Whether you’re a leader, entrepreneur, small business owner, or any and all of the above, some days bring you to your knees. Resilience is often required after the worst of days to keep you going on your quest, but it’s not so easy to find. I’d like to share a simple two-minute habit I’ve been using and teaching for many years now.
After a 30-year career as a leader, entrepreneur, small business owner, and employee, I’ve run the gamut of emotions after a wide variety of days. And I’ve learned a powerful survival technique for those days that end with me feeling pretty crappy about something unwanted that transpired. Take two minutes at the end of a tough day to say to yourself and reflect upon these two sentences.
1. “Life is 10 percent what happens to you and 90 percent how you react to it.”

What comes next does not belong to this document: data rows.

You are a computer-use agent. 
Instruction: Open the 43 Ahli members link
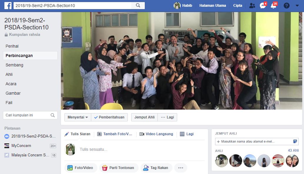point(293,150)
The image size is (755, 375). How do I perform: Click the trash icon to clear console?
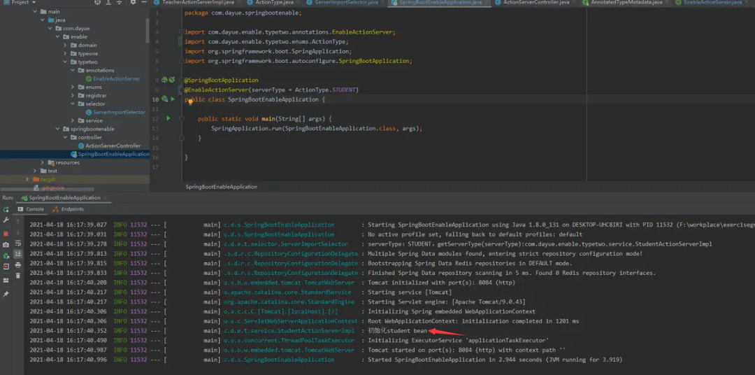18,276
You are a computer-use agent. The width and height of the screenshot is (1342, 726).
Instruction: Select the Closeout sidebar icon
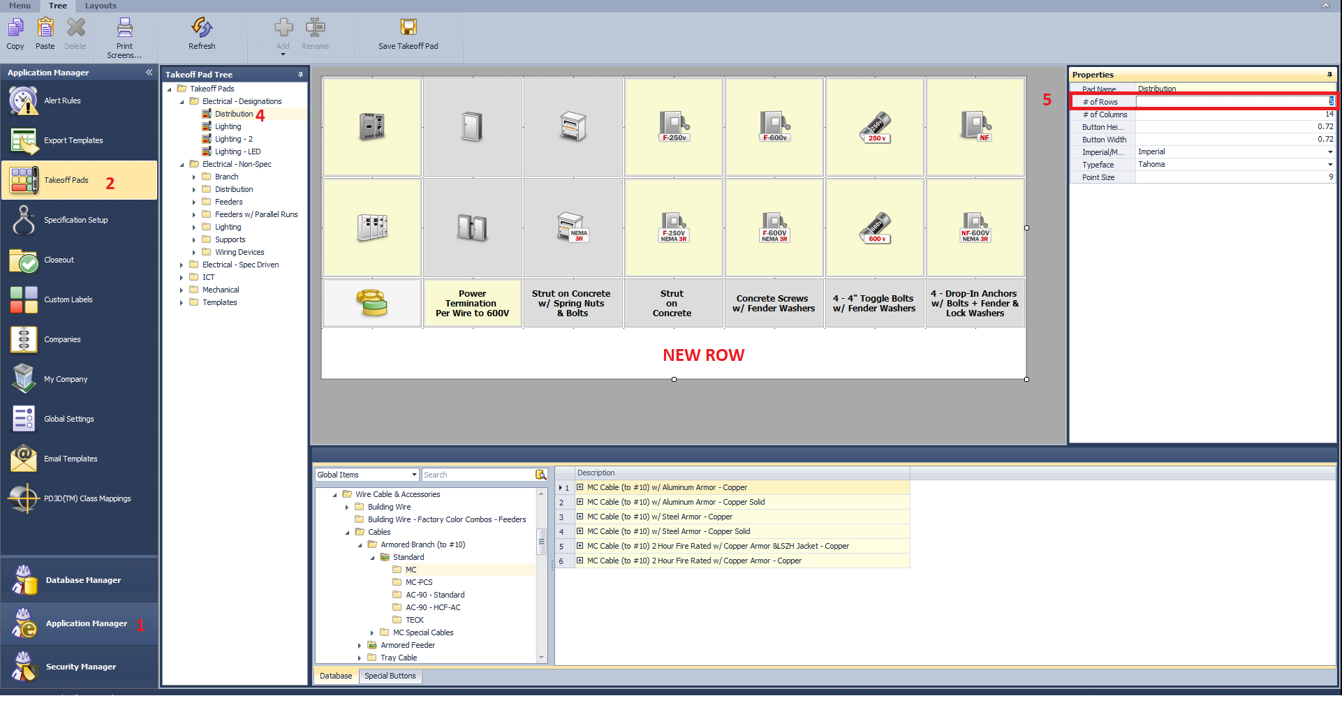tap(59, 259)
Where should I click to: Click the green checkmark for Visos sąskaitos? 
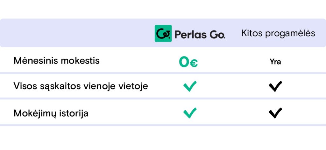(190, 86)
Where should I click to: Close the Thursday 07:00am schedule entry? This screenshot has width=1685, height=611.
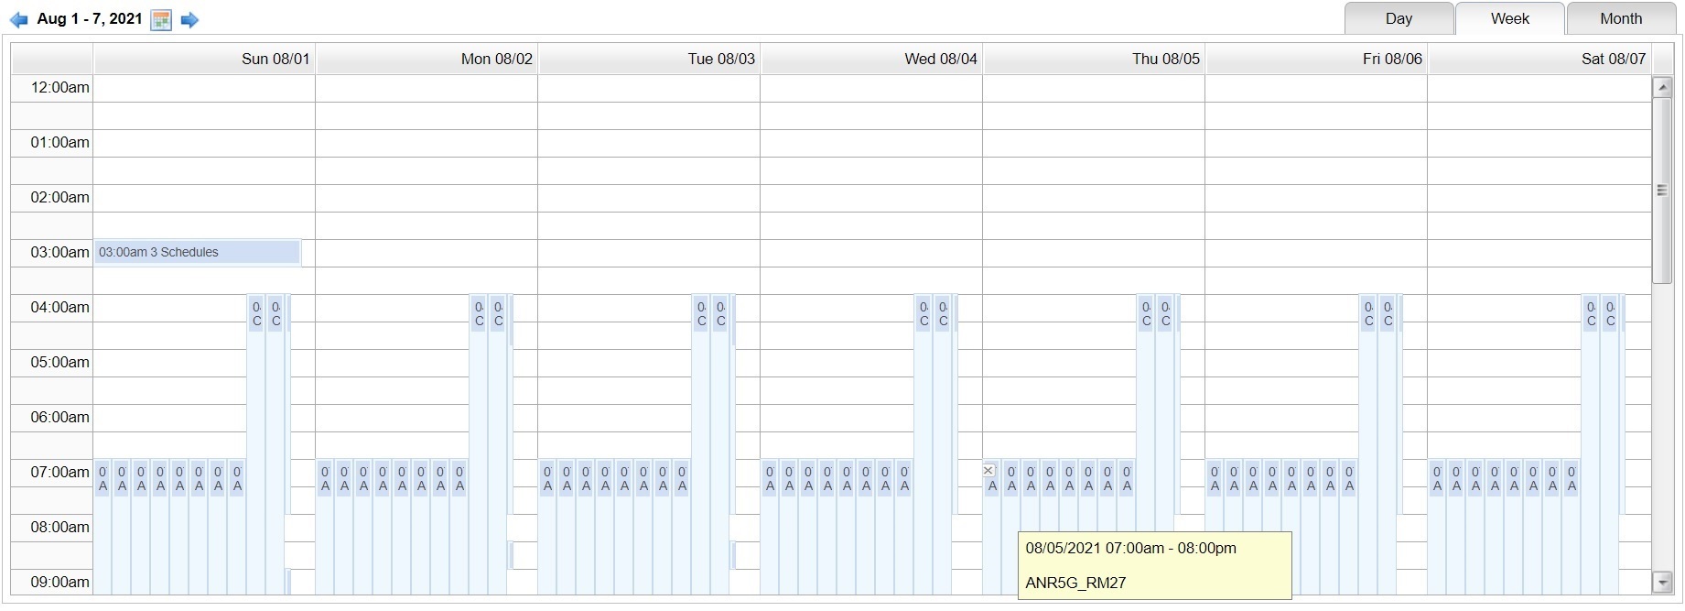(x=988, y=470)

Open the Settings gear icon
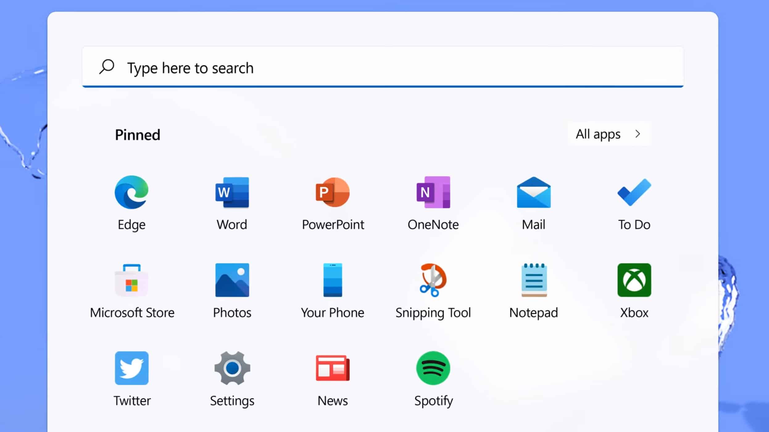click(232, 368)
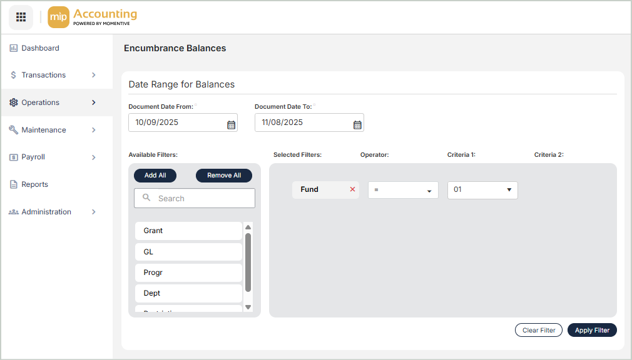Expand the Transactions menu chevron
Viewport: 632px width, 360px height.
(94, 75)
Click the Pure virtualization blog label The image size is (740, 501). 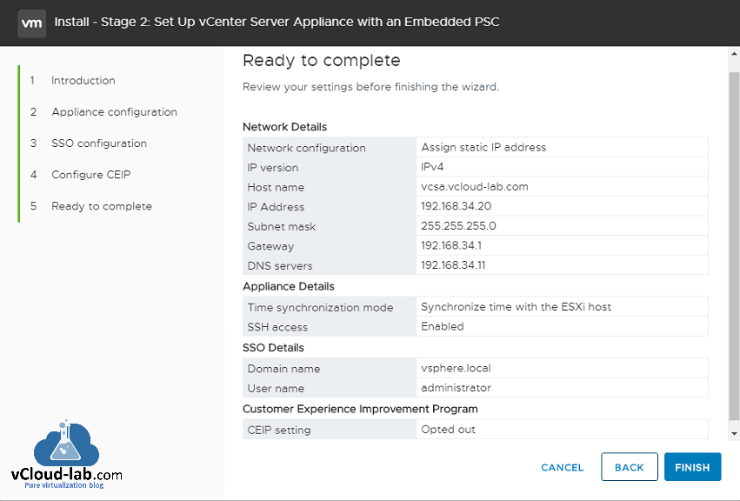tap(66, 487)
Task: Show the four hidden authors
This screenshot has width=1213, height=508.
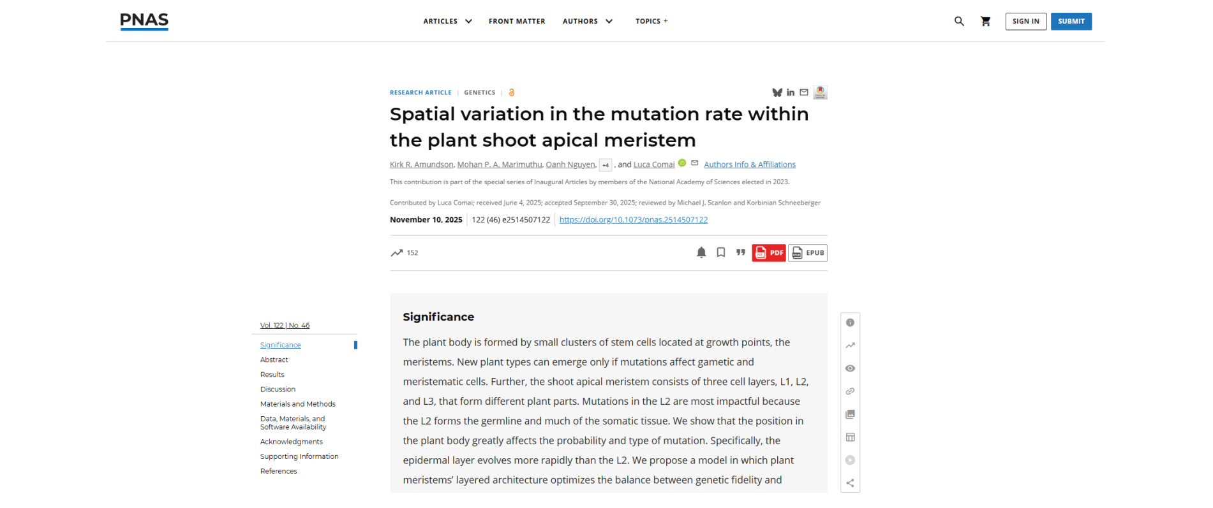Action: [606, 165]
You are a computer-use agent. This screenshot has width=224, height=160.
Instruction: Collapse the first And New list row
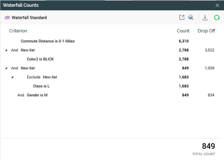click(x=6, y=50)
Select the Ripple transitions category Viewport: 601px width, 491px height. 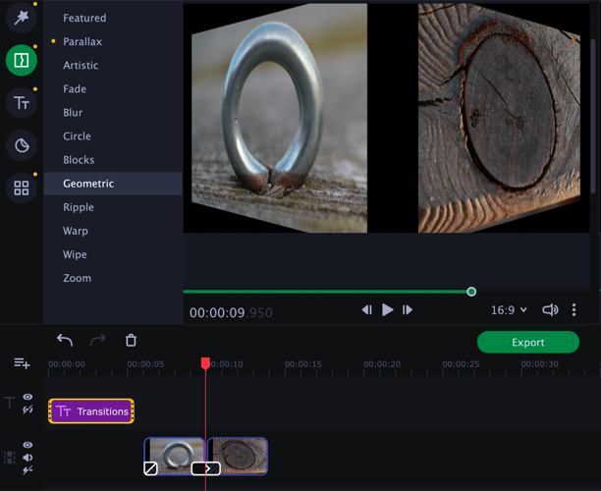[79, 207]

This is a quote from author Charles Swindoll that I first discovered when I was a young leader. It resonated so much I printed the quote out and taped it to my office door.
What makes reflecting on this thought so powerful is that it immediately reminds you that how you view the day’s events is a choice. Your choice. You can imbue it with a sense of positivity, recovery, and helpful perspective or spiral downward.
Here’s a trick, when you’re lamenting about what went wrong, crystalize in your mind two distinct choices you have for how to view it. Here are some examples:
- Did the day weaken you to the point of ruin or make you stronger in some ways?
- Did the day cause irreparable damage or was it a minor setback you can recover from?
- Did the day cause others to truly doubt you or merely you to doubt yourself?
- Did the day highlight what a complete loser you are or simply that you’ve gotten a gift–something you can work on to improve?
You get the idea. Forcing granularity of two choices at opposite ends of the spectrum forces you to see there are two choices, at opposite ends of the spectrum. You’ll instinctively want to migrate to the positive end.
2. “It’s gratitude that turns what we have into enough, and more.”
This is a shortened version of a quote from author Melody Beattie and it’s step-two, the second minute of this two-minute habit. It’s all about acknowledging that, sure, not everything went right in your day. But enough did to remind you that you are enough. And that you have enough.
Give yourself another 10 seconds to grieve for the day you had then turn the tables to think of all the things you have to be thankful for about your day (and in your life for that matter). I’ve found that no matter what your day was lacking, no matter what went wrong, it’s impossible to feel as bad about it when you view it stacked up next to the profoundness of all you have to be appreciative for. It’s an instant reframing.
So take two-minutes to change your day. It will change more than you think.